Exército israelita mata dois condutores de camiões da UNICEF em Gaza; veículos transportavam água potável; UNICEF suspende operações; denúncia da ONU; pedido de investigação; infraestruturas humanitárias atingidas; impacto severo em civis.

Exército israelita mata dois condutores de camiões da UNICEF - Expresso

Exército israelita mata dois condutores de camiões da UNICEF

Viaturas transportavam água potável para famílias em Gaza. O caso foi denunciado este sábado pela agência da ONU

O exército israelita matou dois condutores de camiões da UNICEF, agência da ONU, que transportavam água potável para famílias em Gaza. A denúncia foi festa este sábado pela organização humanitária, que instou Israel a investigar de imediato o ataque.
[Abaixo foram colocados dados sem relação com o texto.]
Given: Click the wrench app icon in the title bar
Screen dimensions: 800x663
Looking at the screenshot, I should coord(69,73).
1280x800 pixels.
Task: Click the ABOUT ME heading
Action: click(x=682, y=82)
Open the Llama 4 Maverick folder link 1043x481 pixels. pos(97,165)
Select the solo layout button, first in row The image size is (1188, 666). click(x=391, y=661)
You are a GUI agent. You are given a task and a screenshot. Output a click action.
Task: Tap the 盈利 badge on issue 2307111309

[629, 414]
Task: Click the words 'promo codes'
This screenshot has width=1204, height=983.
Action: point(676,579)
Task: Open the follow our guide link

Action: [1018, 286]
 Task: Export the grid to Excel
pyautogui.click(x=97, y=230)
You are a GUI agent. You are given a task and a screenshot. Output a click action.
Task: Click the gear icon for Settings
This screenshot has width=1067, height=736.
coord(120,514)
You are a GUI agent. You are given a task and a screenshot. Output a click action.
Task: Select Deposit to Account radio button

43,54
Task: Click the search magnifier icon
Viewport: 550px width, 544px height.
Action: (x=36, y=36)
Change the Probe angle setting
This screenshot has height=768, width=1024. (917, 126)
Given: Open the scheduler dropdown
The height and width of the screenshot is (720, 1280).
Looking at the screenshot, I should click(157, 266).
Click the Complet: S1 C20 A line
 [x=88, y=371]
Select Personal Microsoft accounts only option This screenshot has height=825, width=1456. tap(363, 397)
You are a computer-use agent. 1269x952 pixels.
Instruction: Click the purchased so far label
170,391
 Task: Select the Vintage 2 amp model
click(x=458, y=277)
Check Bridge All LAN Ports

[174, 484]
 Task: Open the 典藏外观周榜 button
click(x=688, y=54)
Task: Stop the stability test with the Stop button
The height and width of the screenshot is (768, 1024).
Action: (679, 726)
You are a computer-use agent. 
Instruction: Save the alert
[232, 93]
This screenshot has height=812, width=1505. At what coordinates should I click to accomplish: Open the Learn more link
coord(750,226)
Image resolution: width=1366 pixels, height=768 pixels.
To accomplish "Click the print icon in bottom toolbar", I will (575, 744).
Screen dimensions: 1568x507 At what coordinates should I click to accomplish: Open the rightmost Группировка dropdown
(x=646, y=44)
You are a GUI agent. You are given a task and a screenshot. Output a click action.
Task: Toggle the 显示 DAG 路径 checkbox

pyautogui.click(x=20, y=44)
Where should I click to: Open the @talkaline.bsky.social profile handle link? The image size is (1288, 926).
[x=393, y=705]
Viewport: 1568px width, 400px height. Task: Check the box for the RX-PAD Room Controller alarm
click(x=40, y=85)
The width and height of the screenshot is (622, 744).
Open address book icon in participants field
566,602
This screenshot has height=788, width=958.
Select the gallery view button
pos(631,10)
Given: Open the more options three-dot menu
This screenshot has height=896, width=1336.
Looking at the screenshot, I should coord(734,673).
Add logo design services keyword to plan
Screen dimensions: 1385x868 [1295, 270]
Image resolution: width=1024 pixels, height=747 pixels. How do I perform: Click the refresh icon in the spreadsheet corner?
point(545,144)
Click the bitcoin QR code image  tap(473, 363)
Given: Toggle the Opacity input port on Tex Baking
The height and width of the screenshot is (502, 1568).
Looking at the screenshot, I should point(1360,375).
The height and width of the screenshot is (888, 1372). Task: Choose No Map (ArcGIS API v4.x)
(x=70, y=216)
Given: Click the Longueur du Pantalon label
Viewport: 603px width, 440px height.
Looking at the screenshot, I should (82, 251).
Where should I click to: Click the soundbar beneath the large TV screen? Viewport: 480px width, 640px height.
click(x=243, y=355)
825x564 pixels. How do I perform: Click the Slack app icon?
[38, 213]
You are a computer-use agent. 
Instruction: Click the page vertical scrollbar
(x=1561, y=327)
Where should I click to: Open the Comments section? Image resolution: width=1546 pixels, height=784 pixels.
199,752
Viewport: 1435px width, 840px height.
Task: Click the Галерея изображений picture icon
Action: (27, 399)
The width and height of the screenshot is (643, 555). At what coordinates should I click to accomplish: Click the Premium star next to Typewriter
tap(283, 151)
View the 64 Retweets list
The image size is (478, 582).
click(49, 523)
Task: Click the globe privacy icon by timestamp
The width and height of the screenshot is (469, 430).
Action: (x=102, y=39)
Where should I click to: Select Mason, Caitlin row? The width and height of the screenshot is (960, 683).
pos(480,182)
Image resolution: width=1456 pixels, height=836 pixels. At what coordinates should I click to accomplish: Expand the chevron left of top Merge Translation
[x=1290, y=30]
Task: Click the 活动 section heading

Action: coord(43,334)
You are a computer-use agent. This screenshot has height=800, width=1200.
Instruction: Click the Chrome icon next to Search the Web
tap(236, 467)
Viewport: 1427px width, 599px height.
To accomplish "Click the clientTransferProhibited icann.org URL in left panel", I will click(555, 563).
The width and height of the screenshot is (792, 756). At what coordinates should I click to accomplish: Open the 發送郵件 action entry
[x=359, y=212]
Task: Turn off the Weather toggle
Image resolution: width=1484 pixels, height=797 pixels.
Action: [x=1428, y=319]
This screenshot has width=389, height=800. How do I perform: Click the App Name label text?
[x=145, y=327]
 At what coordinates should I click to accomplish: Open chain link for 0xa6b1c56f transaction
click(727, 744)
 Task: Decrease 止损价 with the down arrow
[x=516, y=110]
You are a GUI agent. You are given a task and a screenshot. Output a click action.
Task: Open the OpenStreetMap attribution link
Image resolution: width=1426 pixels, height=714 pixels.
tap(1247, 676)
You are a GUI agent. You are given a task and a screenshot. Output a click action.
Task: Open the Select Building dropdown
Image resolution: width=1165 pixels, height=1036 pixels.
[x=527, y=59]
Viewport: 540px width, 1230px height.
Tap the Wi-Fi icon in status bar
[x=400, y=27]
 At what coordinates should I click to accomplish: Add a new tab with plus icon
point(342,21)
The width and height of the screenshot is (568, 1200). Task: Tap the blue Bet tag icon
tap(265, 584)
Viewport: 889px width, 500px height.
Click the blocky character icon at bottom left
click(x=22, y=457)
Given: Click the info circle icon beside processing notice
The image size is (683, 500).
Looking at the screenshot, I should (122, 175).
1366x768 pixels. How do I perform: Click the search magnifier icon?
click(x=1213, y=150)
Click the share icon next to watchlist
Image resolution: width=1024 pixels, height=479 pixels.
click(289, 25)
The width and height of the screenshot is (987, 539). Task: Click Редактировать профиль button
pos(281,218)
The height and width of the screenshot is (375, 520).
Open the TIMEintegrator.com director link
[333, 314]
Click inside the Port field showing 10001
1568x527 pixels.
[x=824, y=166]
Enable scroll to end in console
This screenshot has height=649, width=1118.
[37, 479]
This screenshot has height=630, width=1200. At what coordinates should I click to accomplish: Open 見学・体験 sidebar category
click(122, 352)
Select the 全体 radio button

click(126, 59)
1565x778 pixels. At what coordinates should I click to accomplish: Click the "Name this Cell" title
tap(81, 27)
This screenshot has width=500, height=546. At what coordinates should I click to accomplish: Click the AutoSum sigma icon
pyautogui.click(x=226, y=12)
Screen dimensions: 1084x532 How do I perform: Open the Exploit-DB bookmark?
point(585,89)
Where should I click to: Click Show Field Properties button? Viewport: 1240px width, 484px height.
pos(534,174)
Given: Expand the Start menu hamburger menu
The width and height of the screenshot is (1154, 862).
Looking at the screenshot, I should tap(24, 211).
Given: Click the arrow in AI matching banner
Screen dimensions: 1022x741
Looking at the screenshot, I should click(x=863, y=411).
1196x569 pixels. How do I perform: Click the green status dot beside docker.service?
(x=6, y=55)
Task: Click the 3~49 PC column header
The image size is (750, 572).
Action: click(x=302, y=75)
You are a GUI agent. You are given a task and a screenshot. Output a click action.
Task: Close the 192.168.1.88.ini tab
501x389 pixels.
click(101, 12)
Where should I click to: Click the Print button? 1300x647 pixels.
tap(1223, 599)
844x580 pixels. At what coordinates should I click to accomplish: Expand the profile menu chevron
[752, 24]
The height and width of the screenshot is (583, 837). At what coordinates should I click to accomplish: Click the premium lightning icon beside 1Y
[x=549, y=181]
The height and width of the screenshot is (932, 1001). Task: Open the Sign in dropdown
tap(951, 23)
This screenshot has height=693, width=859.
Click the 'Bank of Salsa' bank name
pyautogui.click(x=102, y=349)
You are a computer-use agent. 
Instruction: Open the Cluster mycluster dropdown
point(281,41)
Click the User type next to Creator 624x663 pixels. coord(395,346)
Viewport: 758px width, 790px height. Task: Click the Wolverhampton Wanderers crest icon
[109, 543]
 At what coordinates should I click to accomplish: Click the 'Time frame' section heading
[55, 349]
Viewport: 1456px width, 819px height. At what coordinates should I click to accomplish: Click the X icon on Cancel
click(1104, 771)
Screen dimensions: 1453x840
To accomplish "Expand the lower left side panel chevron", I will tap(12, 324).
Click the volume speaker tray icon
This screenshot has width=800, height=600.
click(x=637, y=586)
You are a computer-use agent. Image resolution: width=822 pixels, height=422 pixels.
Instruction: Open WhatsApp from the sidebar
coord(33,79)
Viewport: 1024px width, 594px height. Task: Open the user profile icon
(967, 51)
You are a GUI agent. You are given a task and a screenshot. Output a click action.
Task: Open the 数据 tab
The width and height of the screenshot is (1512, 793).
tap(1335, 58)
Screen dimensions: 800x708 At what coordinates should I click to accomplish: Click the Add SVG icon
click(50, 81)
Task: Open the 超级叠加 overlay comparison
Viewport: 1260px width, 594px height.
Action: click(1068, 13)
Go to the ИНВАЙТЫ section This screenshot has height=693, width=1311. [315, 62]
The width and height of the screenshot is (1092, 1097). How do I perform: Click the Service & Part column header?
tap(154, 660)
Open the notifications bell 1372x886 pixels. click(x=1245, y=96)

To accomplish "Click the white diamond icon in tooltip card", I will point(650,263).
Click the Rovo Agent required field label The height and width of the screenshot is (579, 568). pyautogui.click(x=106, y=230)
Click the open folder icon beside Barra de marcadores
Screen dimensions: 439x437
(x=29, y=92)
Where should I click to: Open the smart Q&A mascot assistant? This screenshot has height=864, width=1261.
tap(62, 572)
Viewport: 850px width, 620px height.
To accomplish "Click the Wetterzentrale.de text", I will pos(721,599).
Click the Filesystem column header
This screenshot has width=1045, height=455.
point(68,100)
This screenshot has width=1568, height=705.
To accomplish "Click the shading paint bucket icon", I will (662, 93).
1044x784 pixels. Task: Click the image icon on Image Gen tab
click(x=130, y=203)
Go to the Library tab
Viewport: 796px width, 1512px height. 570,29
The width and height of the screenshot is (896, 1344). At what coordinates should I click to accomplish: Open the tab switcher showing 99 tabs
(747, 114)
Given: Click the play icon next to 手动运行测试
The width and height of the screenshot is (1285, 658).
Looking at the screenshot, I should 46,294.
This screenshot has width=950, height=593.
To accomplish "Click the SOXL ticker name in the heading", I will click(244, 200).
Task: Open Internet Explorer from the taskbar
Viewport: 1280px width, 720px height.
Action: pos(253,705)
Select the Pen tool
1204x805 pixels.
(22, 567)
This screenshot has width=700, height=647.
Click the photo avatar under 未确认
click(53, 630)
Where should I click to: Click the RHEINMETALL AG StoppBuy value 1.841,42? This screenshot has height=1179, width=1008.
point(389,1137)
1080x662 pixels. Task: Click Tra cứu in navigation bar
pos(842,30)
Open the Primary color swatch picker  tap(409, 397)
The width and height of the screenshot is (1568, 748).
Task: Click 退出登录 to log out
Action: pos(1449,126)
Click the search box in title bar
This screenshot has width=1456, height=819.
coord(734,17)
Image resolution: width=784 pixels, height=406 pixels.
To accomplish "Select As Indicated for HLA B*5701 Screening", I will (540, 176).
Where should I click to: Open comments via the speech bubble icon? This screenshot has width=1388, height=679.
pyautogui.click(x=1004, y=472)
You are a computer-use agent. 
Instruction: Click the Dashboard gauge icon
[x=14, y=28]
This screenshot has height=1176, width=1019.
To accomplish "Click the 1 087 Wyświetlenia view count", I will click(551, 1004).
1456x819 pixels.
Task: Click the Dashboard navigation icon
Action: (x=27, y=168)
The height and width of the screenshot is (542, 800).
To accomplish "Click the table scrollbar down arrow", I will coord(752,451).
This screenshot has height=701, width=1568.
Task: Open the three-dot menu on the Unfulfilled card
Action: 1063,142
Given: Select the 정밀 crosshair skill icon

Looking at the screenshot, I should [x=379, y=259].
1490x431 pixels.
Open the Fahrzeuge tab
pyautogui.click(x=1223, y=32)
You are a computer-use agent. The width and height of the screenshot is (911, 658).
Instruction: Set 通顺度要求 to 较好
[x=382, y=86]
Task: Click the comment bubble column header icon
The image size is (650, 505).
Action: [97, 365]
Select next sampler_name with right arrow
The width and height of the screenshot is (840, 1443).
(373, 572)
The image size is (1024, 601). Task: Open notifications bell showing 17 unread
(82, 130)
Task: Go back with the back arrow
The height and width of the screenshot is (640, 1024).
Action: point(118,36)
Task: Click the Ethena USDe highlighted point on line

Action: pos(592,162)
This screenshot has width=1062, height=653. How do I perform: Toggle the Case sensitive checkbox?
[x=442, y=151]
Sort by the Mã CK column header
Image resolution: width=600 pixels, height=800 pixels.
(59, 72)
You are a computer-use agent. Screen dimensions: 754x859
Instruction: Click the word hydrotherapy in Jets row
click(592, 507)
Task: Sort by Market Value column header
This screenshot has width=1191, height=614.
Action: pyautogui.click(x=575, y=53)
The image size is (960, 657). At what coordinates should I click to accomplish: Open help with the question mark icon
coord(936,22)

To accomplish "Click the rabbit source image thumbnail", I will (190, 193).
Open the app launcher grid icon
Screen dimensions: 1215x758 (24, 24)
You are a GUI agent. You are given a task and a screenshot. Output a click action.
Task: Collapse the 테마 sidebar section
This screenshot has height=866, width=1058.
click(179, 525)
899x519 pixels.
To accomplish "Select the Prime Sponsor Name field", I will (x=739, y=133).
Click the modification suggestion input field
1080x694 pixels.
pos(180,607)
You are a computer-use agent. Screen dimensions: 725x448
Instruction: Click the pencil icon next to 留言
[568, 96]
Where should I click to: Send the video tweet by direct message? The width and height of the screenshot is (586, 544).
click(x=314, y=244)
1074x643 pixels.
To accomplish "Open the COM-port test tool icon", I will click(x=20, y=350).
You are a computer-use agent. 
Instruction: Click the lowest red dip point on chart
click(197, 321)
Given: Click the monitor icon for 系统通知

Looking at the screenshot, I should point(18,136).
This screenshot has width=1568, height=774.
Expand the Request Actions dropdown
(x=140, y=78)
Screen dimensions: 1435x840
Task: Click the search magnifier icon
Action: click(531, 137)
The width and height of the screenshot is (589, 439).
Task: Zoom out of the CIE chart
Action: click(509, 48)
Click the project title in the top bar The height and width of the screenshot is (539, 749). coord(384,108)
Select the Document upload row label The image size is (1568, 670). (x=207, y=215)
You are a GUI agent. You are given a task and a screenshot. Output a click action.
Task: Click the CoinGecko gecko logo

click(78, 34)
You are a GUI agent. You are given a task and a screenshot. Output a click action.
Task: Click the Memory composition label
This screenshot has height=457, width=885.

“O ataque, no qual ficaram feridas outras duas pessoas, ocorreu durante operações rotineiras de transporte de água em camiões cisterna”, afirmou a UNICEF em comunicado, sublinhando que o exército israelita conhecia os movimentos e devia protegê-los, ao abrigo do direito internacional humanitário.Após o sucedido, a UNICEF suspendeu as atividades até se restabelecerem condições de segurança na zona, apesar de abastecer centenas de milhares de pessoas, incluindo crianças.

O ataque aconteceu na madrugada de sexta-feira, no ponto de recolha de água de Mansoura, no norte de Gaza e único posto para camiões cisterna da companhia de abastecimento de água de Mekorot, que abastece a cidade de Gaza.O exército israelita não se pronunciou sobre o caso.

“A UNICEF insta as autoridades israelitas a investigarem de imediato este ataque e a garantirem que se apurem responsabilidades. Os trabalhadores humanitários, os fornecedores de serviços essenciais e a infraestrutura civil, incluindo as instalações de água vitais, nunca devem ser alvo de ataques”, declarou a organização.

São já mais de 760 os palestinianos mortos por fogo israelita desde o início do cessar fogo, em 10 de outubro, segundo o balanço do Ministério da Saúde de Gaza.Mais de 38.000 mulheres e raparigas foram mortas em Gaza entre outubro de 2023 e o final de 2025, vítimas da ofensiva militar de Israel no enclave palestiniano, de acordo com a ONU.